Sarah Moore, a lawyer with the firm of Fisher Phillips who represents colleges on a range of issues, said via email that she believed colleges that base their policies on the Obama guidance should be able to survive legal challenges because, she said, the Obama guidance was in fact based on Supreme Court rulings.

That said, she too said that colleges should brace themselves to be challenged and that some may fear that possibility.

"Being entangled in a lawsuit defending that position is an entirely different matter particularly when the Justice Department has identified it has a priority of addressing these cases and prepared its resources accordingly," she said. "The anticipated aggressive pursuit of these cases by the Justice Department without any apparent consideration of providing higher education the considerable deference to which it is entitled according to our Supreme Court should not be easily dismissed. The fact is our colleges are in for a fight."

Moore said that she also thinks the Harvard lawsuit could have a big impact on the future of affirmative action in higher education, and said that colleges should work with lawyers now in reviewing their practices to be sure they are consistent with what the Supreme Court has said is constitutional.

"The Harvard case will be considerably important to the future of voluntary affirmative action programs in higher education," she said. "This will likely be the first case on this topic to be considered by a post-Kennedy court."

Although Supreme Court justices typically pledge not to upset settled law, the decisions favoring colleges' right to consider race in admissions should not be thought of by colleges as "carved in stone."
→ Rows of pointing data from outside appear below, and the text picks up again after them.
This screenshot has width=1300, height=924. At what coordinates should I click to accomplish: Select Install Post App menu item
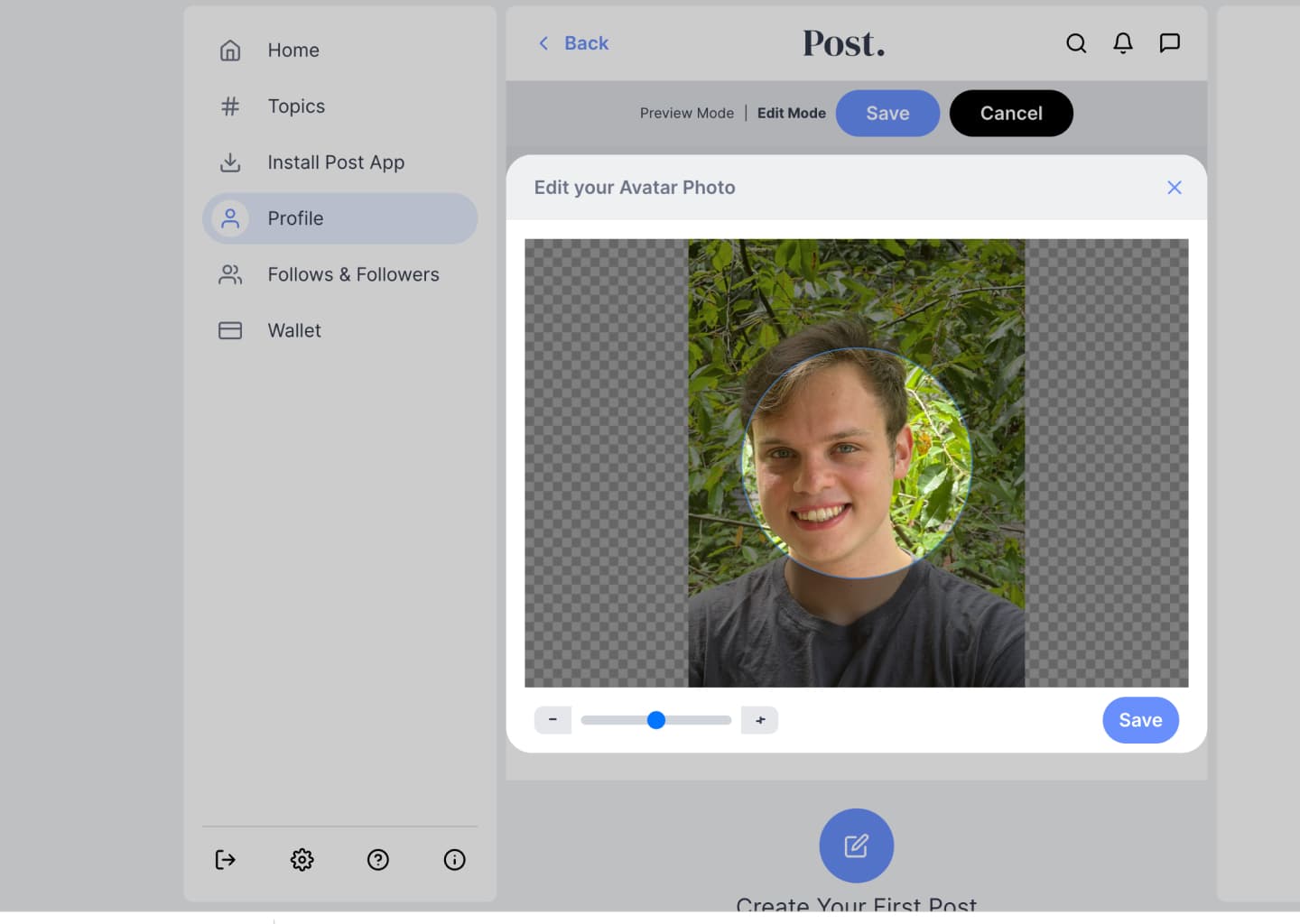[335, 162]
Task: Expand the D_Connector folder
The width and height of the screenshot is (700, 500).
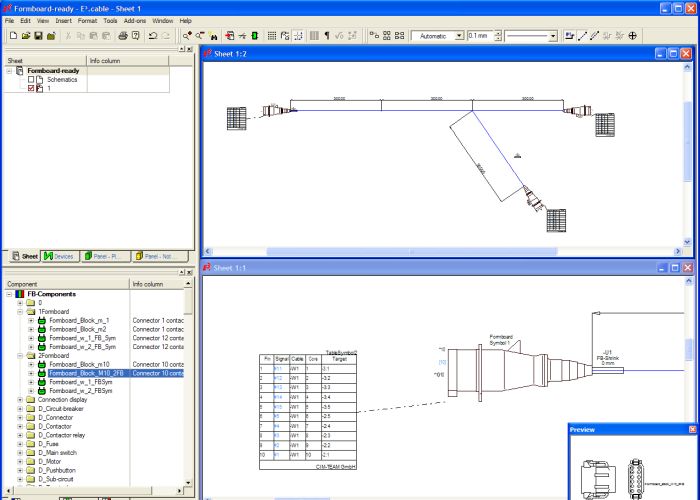Action: click(x=21, y=418)
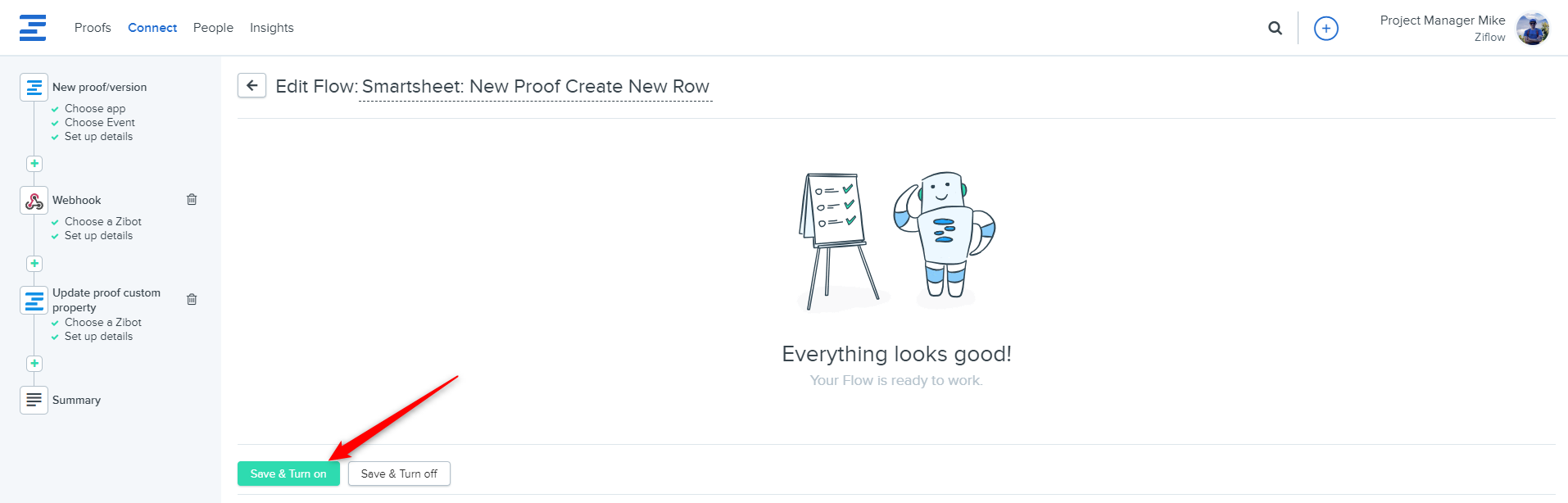Open the Summary step icon

tap(34, 400)
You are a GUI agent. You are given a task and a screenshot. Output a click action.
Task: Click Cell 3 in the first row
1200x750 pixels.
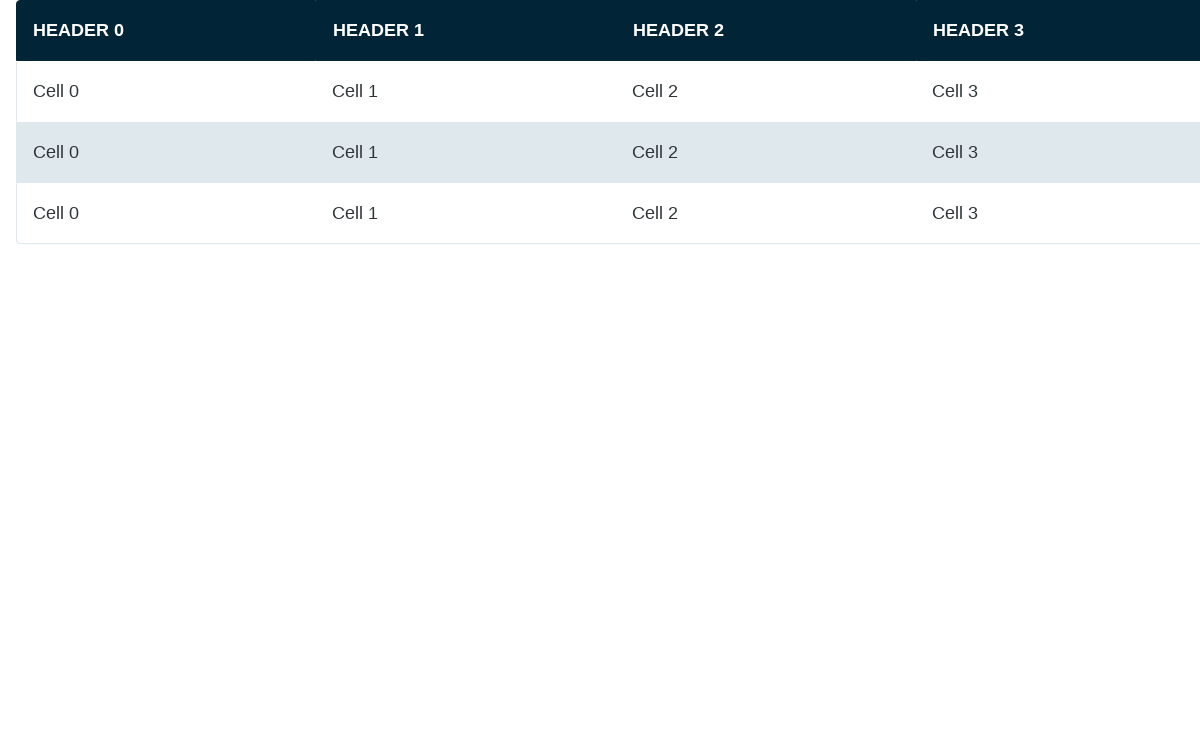(955, 91)
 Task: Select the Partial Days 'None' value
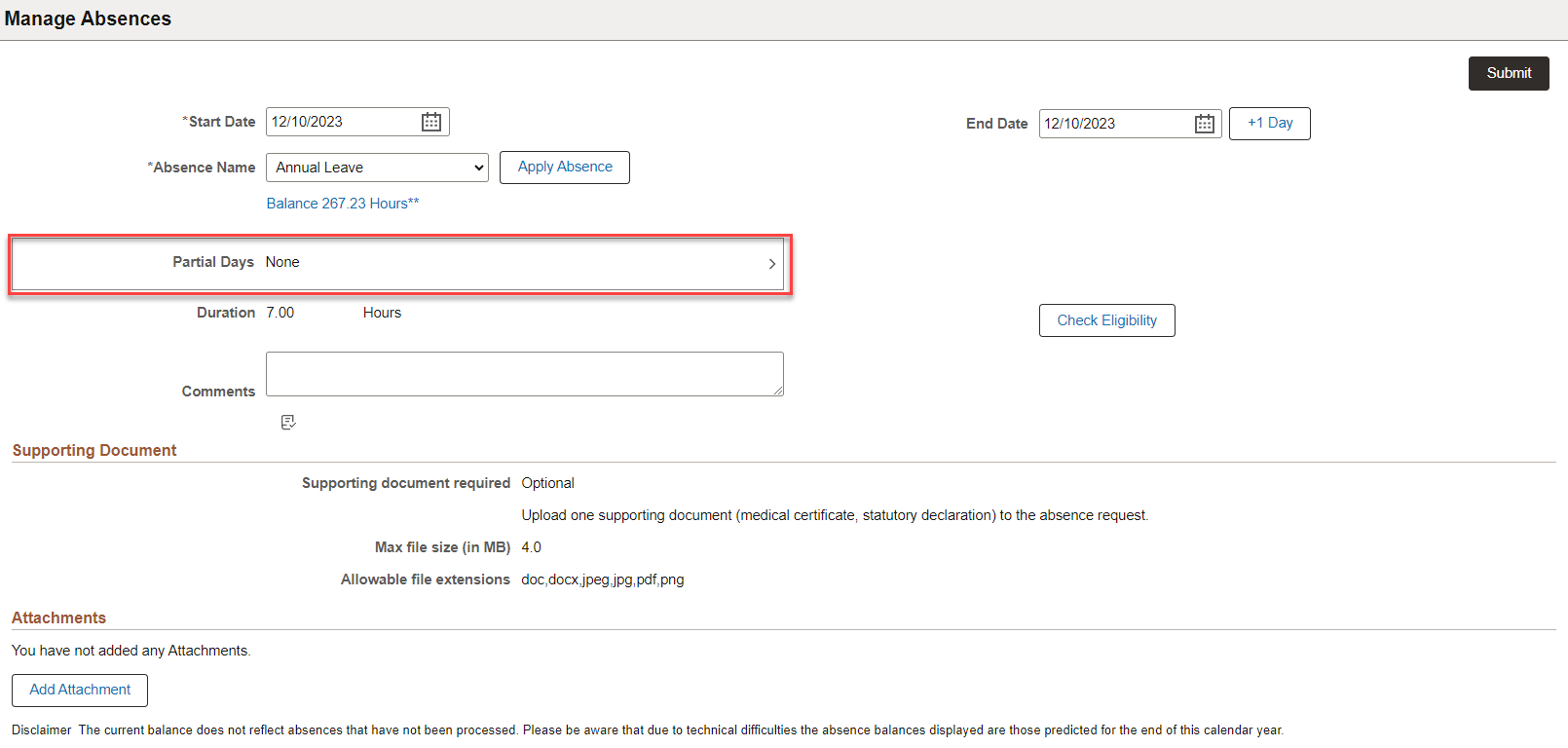(x=282, y=262)
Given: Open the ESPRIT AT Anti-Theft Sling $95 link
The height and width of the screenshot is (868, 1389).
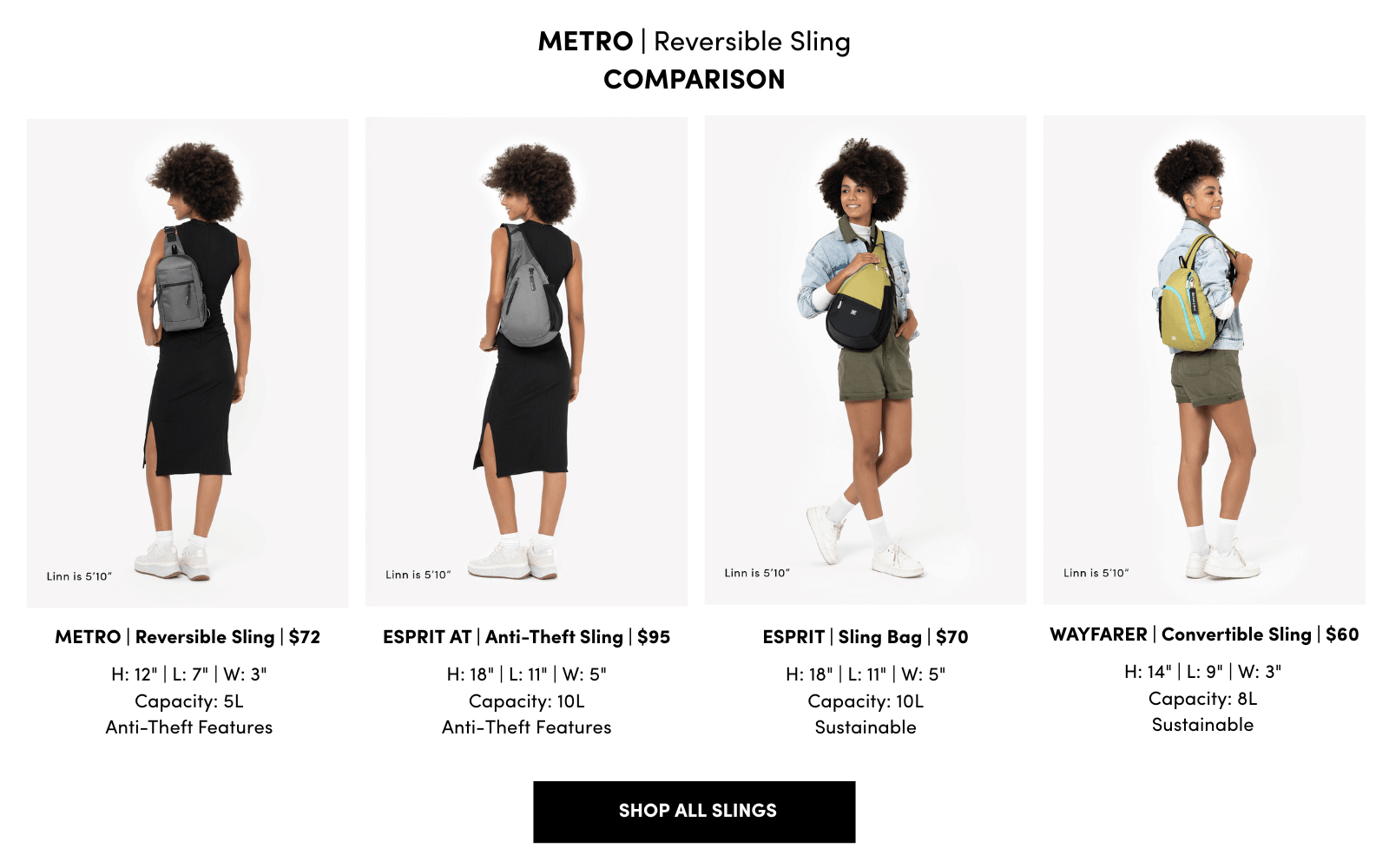Looking at the screenshot, I should point(526,637).
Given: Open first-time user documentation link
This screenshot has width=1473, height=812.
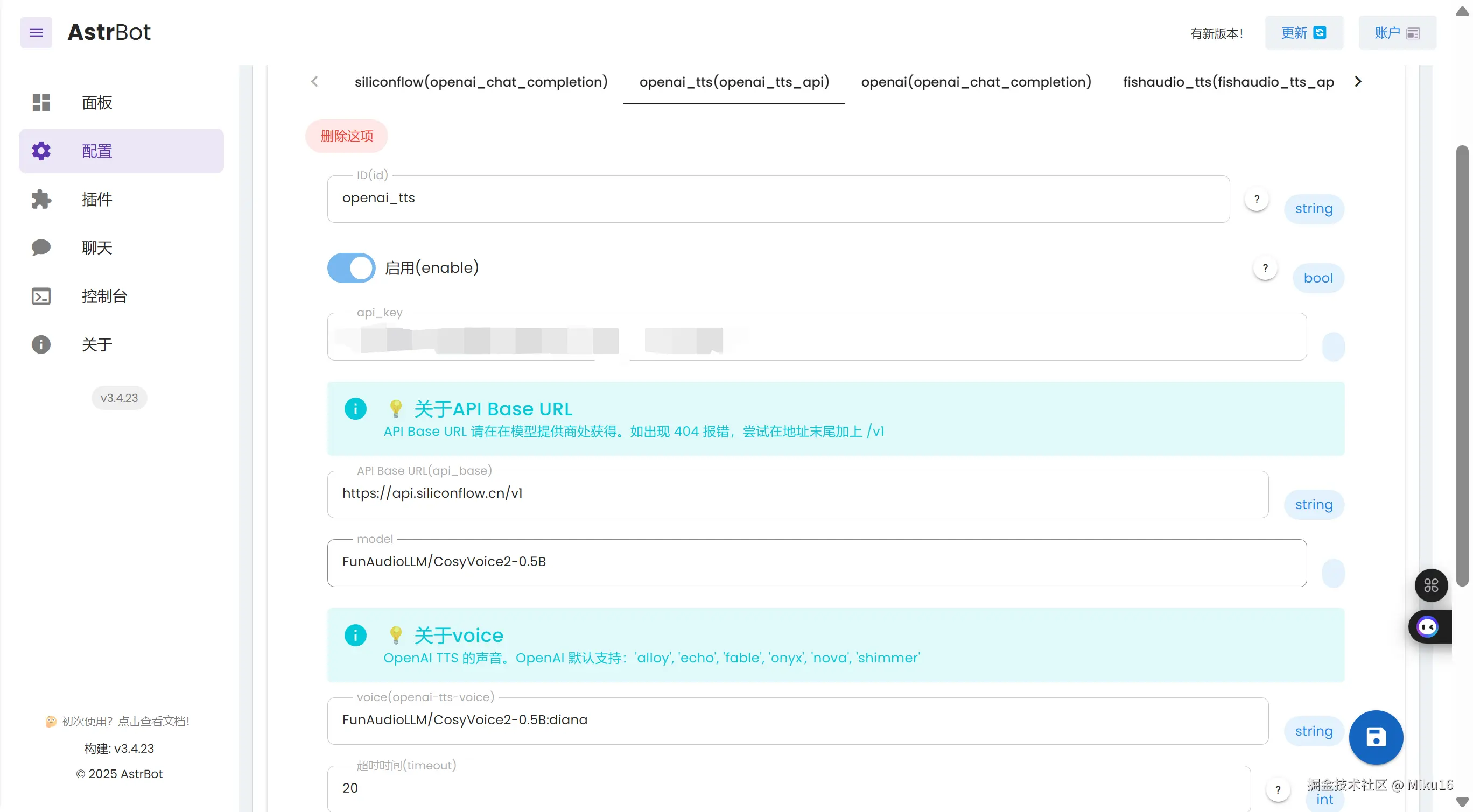Looking at the screenshot, I should pos(119,721).
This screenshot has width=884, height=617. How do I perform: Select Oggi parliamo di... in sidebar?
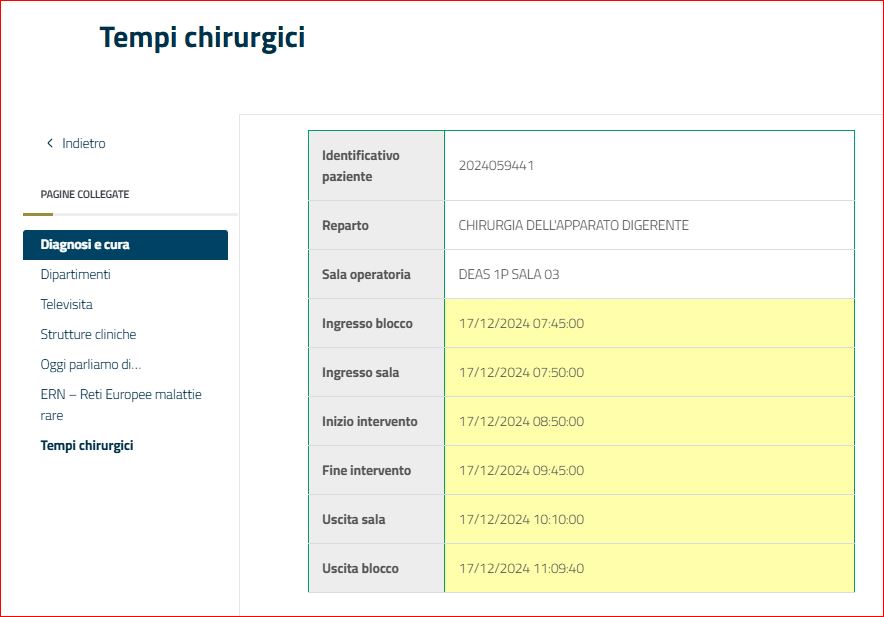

Moses said she is concerned about the Supreme Court reviewing the Harvard case with the court's new makeup. Before the Trump administration, she said, she would have assumed that courts would have just followed the past Supreme Court rulings. "With the Trump administration, we are seeing increasingly that research and evidence are not driving policy decisions, whether in the executive, legislative, or judicial branches of the federal government. So, the case could be heard by the high court and lead to a narrowing of the rules around race-conscious admissions policies," she said.

A Satire With a Point

Many admissions officers have said throughout the debate over affirmative action that it is false to assume that applicants can all somehow be evaluated in the same way, and that their backgrounds mean little in their chances of being admitted, or whether they have different backgrounds that should come into account.

The humor website McSweeney's picked up on this theme with a satire it published shortly after the Trump administration withdrew the Obama administration's guidance.

The piece listed "completely neutral, race-blind college admissions questions," such as "Did you have any family members who attended this college, or were your ancestors legally barred from formal education altogether?" and "Did you attend a criminally underfunded public school or one whose tuition exceeds the annual operating budget of Flint, Michigan?"